Es fährt sich auch sehr souverän auf aufgeweichten Trails. Am Anfang ist man noch vorsichtig, da man nicht das Fahrverhalten noch nicht richtig einschätzen kann, aber Matsch, Pfützen, nasses Laub steckt es souverän weg, genauso wie rutschige Wurzeln.
Wer nun aber glaubt man käme überall durch und durch den niedrigen Luftdruck könne man sich die Federgabel sparen, der liegt falsch.
Was stimmt ist, dass das ein Fatbike easy dort hingehen kann wo noch kaum normales Rad hinging. Mit einem Fatbike kann man in Situationen noch relativ entspannt fahren wo man mit einem normalen Rad kämpft und schiebt. Aber auch Fatbikes haben ihre Grenzen.
Das gleiche gilt für Federung. Geht man es eher gemütlich an kommt man ohne Federung aus. Sucht man aber den Thrill auf schnellen Trails wird’s ohne (Voll-) Federung kaum gehen.
Eine Prognose
Ich denke der Fatbike-Markt wird sich (vor allem in Deutschland) langfristig in 3 Hauptrichtungen entwickeln:
- Ambitionierte Radsportler die ein Trainingsgerät für den Winter suchen, a.k.a die Carbonfraktion
- Abenteuerradler die ein Rad suchen mit dem sie neue Orte erkunden können
- Mountainbiker/Freerider die (voll-) gefederte die fette Reifen am unteren Ende fahren, so im Bereich 26×4.0
Fazit
Fatbike puts back the „F“ into Fun!
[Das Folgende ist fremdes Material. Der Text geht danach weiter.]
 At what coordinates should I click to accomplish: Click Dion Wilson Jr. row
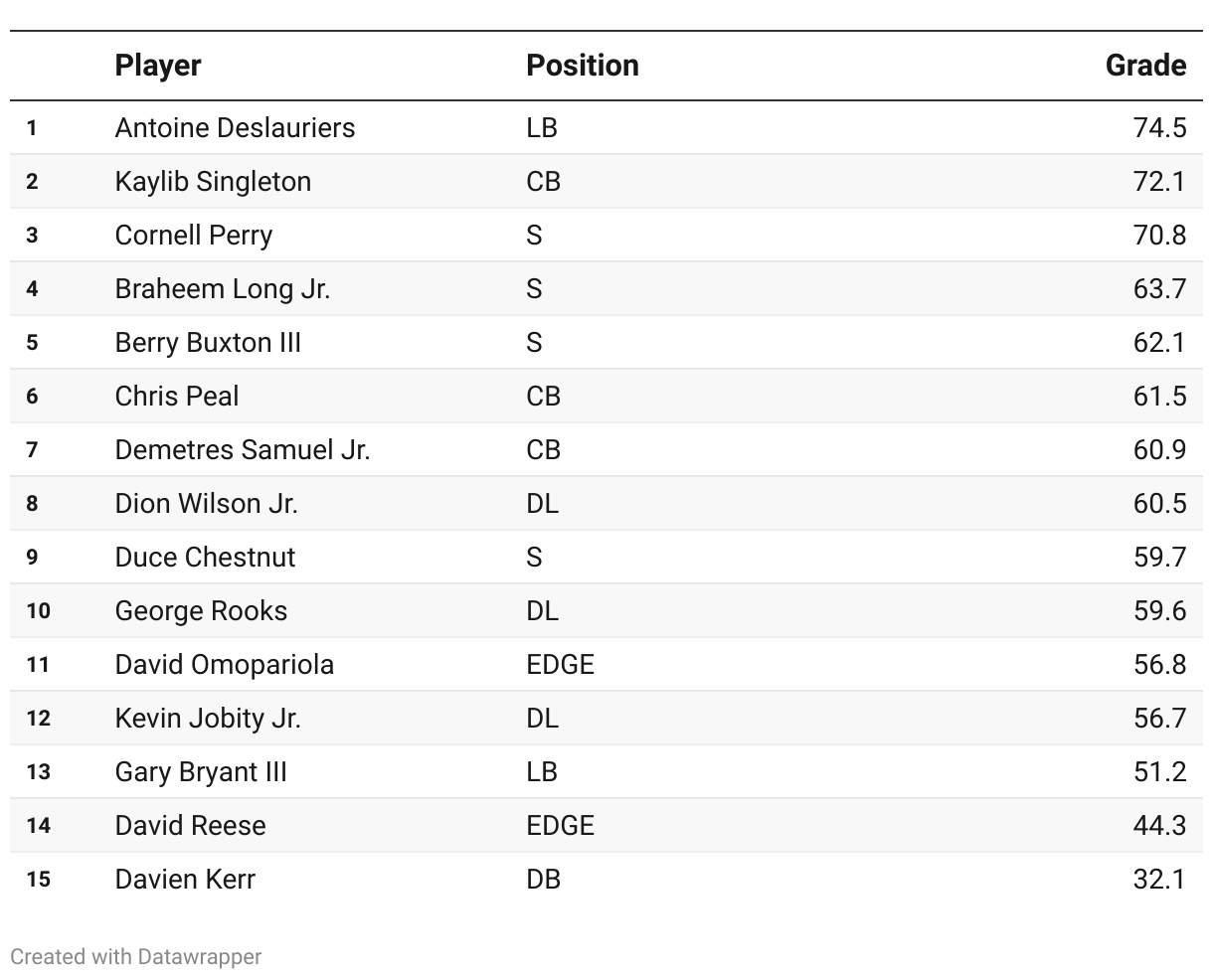tap(606, 503)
Fatbike fahren ist definitv ein neues Fahrerlebnis und ein großer Spaß. Der Spaß fängt bereits mit der kindlichen Freude an den übergroßen Ballonreifen an. Und dass das nicht nur mir so geht bestätigen die anderen Leute da draußen durch Kommentare, Gesten und Mimik.
Darum, wer mit ungläubigen Blicken und Kommentaren wie:
Guck mal Papa, hat der aber dicke Reifen!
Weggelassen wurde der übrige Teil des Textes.